▶ _WHAT TO DO_: A faithful copy is required. Print each line of the data exactly and omit the pictures.

▶ _THE DATA_:
********************
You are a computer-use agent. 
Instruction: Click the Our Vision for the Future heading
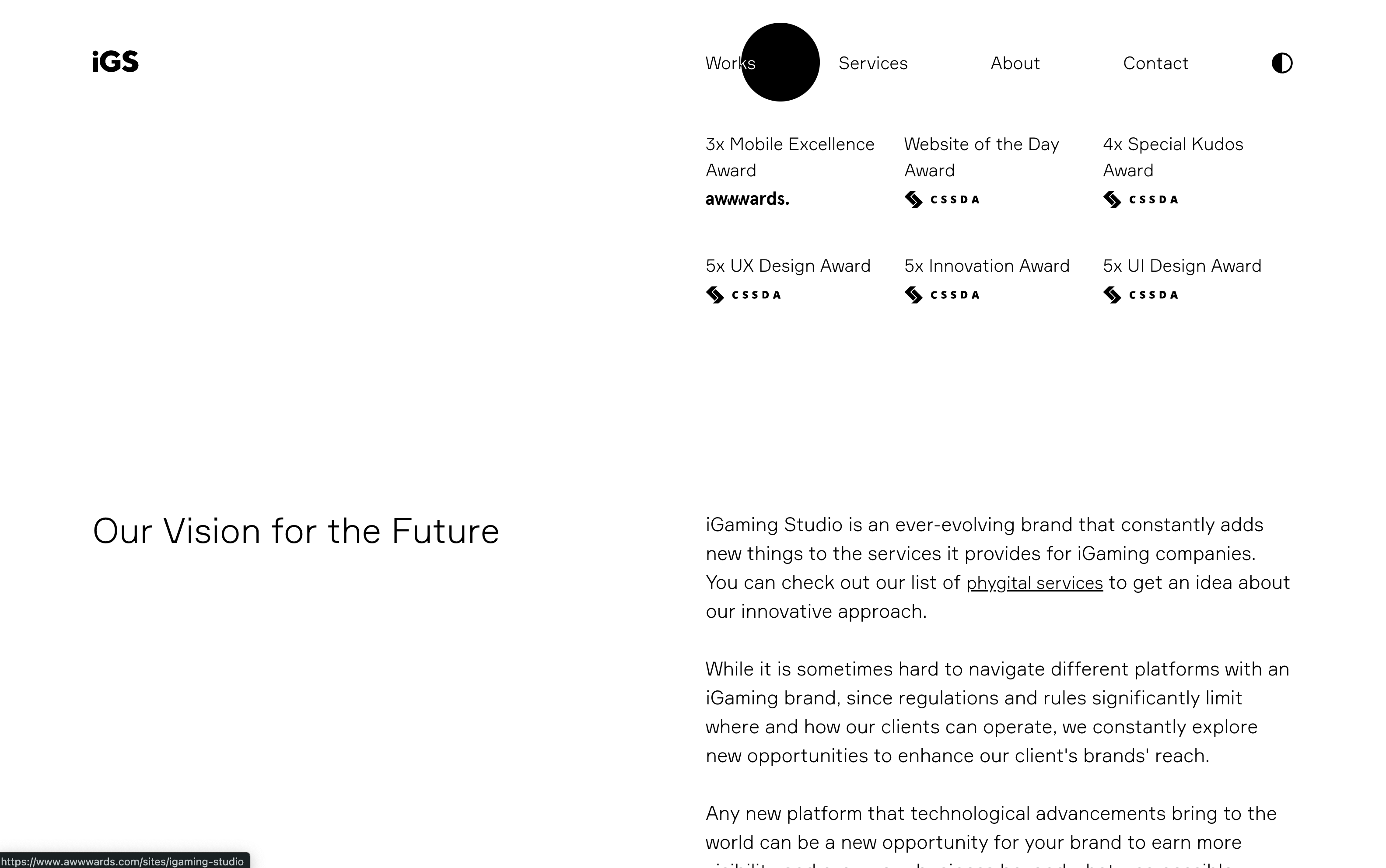tap(296, 531)

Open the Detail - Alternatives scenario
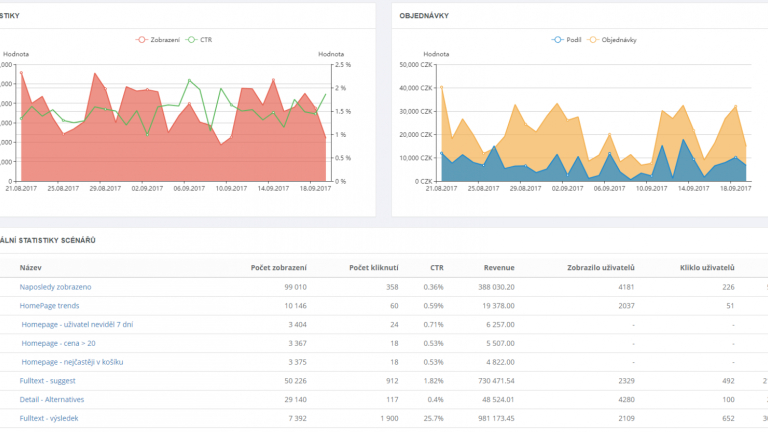coord(52,399)
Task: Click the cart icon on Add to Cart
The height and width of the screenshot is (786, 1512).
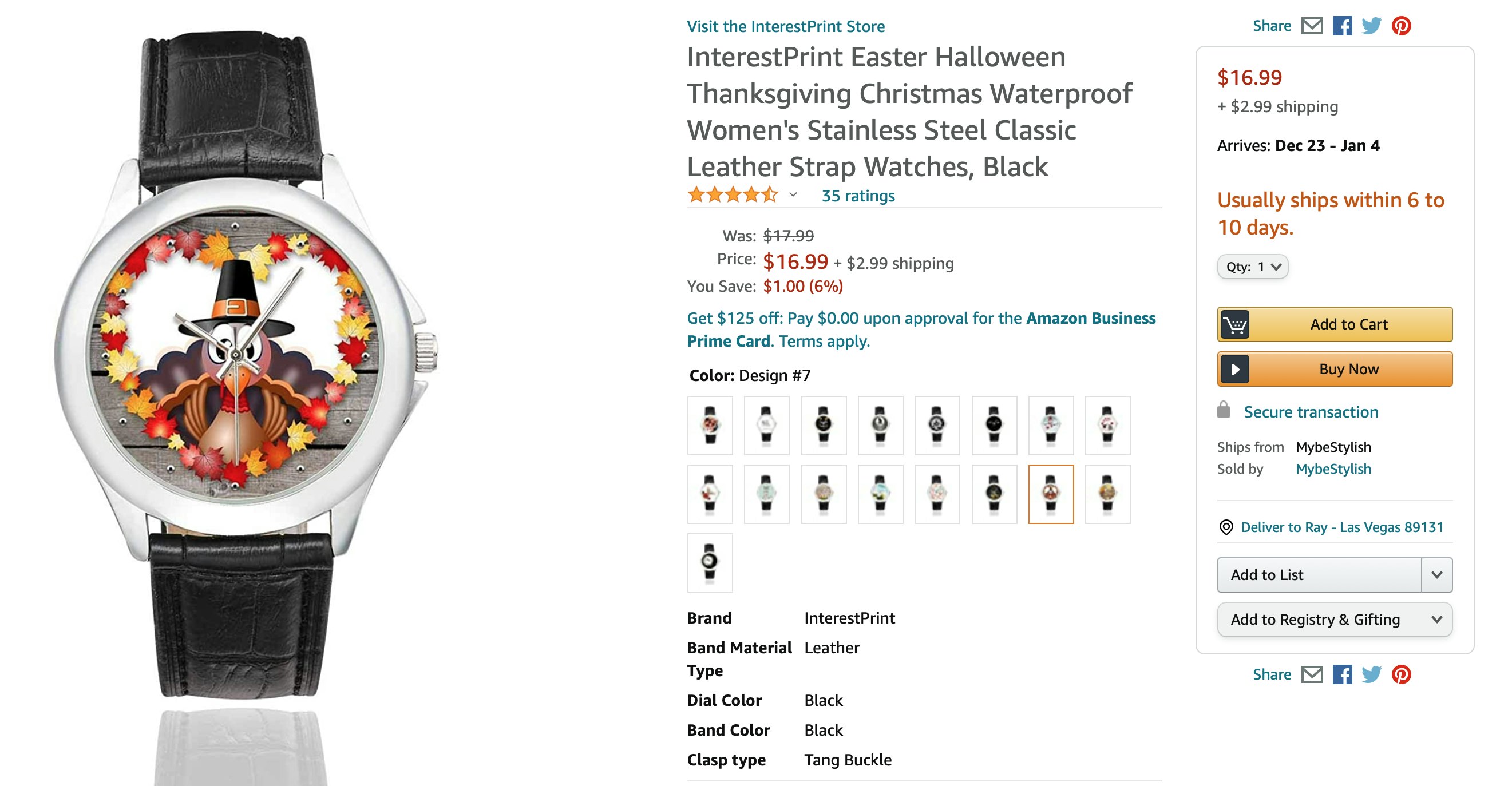Action: (x=1235, y=324)
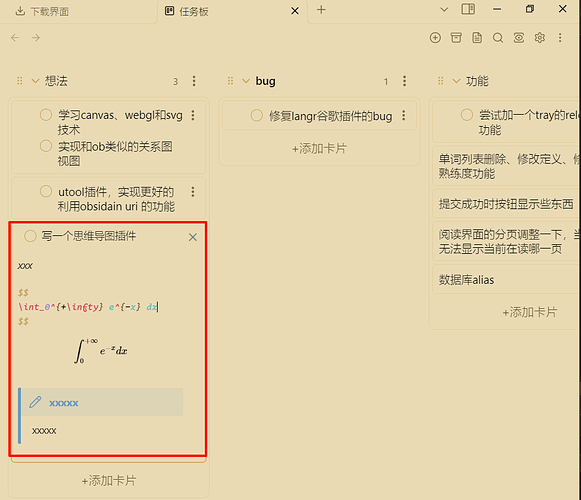Open card menu for utool插件 card
The width and height of the screenshot is (581, 500).
click(193, 192)
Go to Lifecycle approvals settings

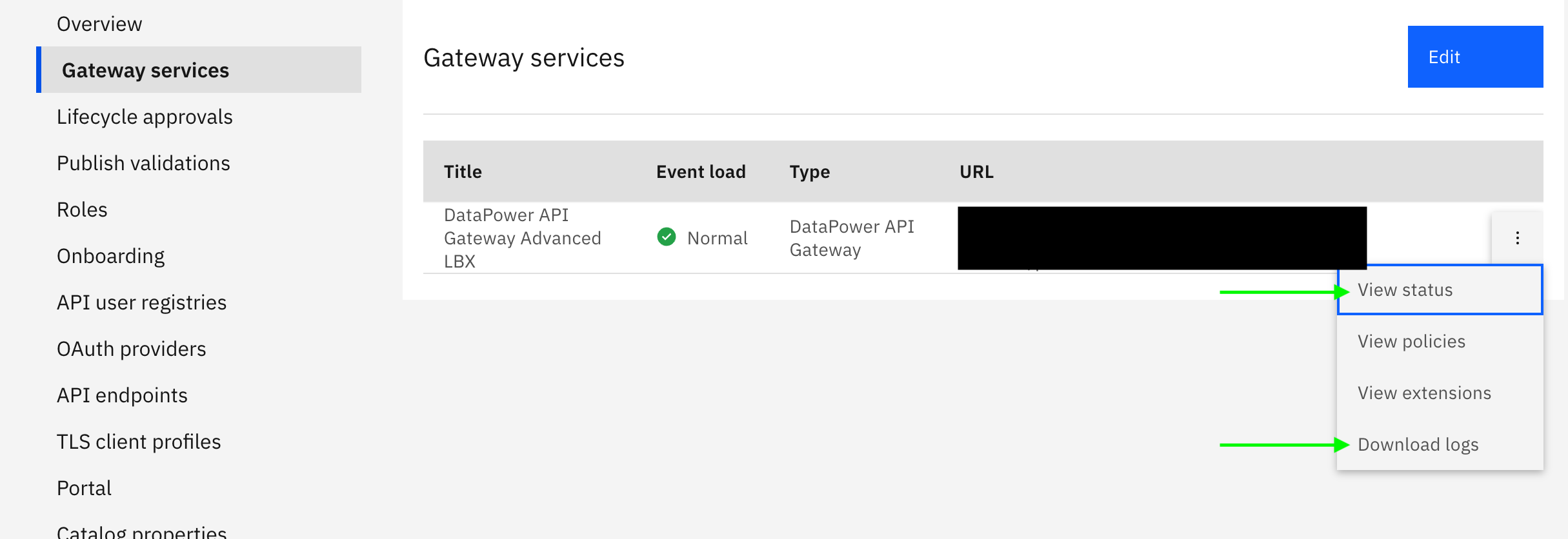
********************
▶ _WRITTEN RESPONSE_:
You are a computer-use agent. 
Instruction: Click the Our Vision for the Future heading
tap(296, 531)

Open the Detail - Alternatives scenario
coord(52,399)
Task: Click the cart icon on Add to Cart
The height and width of the screenshot is (786, 1512).
Action: (x=1235, y=324)
Open card menu for utool插件 card
The width and height of the screenshot is (581, 500).
click(193, 192)
Go to Lifecycle approvals settings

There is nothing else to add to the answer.